Meanwhile, Mankiw’s point comes down to some simple compound interest maths: getting paid $1000 now and investing it at 8% to give to your kids in 30 years would result in: (1) a $10,000 inheritance if it weren’t taxed, or (2) a $1,000 inheritance after income tax, dividend tax and estate tax — so effectively those taxes add up to a 90% tax rate anyway. If you’re weighing up whether to spend the money now or save it for your kids, you get two other options: (3) spend $523 on yourself, or (4) spend $1000 through your company. An inflation rate of just 2.2% (the RBA aims for between 3% and 4%) says (3) is better than (2), and if you want to know why evil corporations are so popular, comparing (3) and (4) might give it away…

An approach to avoiding that problem is switching to consumption taxes like the GST instead of income taxes — so you discourage people spending money rather than earning it. At first glance that doesn’t make a difference: there’s no point earning money if you can’t spend it. But it does make a huge difference to savings. For Mankiw’s example: 47.7% income tax ($1000 – $477 = $523) equates to 91.2% consumption tax (as compared to 10% GST); but your kids get $10,000 so can buy $5,230 worth of goods and still afford the additional $4,770 in taxes. As opposed to only getting $1,000 worth of goods without any consumption taxes.

The other side of the coin is what happens to government revenues. In Mankiw’s example, the government would receive $477 in the first year’s tax return, $1,173 over the next thirty years (about $40 per year), and $571 when the funds are inherited for a total of $2,221. That would work out pretty much the same if the government instead sold 30-year treasury bonds to match that income, and then paid off that debt once it collected the consumption tax. Since US Treasury’s are currently worth 3.75% at 30 years at the moment, that turns into $3,900 worth of debt after thirty years; which in turn leaves the government better off by $870. The improvement is due to the difference between the private return on saving (8%) versus the government’s cost of borrowing (3.75%).

Given the assumptions then, everyone wins: the parent, the kids, the government. It’s possible that would be the case in reality too; though it’s not certain. The main challenges are in the rates: if there’s a lot more saving going on (because it’s taxed less and thus more effective), then interest rates are liable to go down unless there’s a corresponding uptick in demand, which for interest rates means an uptick in economic activity. If Mankiw’s representative in being more inclined to work more in that scenario, that’s at least a plausible outcome. Similarly, if there’s a lot more government borrowing going on (because their revenue is becoming more deferred), then their rates might rise. In the scenario above, bond rates of 4.85% is the break even point in terms of a single 91.2% consumption tax matching a 47.7% tax rate on income and dividends and a 35% inheritance tax.

Not worrying about taxing income makes a bunch of things easier: there’s no more worries about earned income, versus interest income, versus superannuation income, versus dividend income, versus capital gains, versus fringe benefits, etc.

**The task**
In the passage on consumption versus income taxes, what bond rate is given as the break-even point?

**Data section**
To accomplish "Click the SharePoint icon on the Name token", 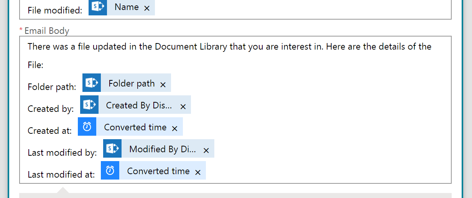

**Exercise result**
4.85%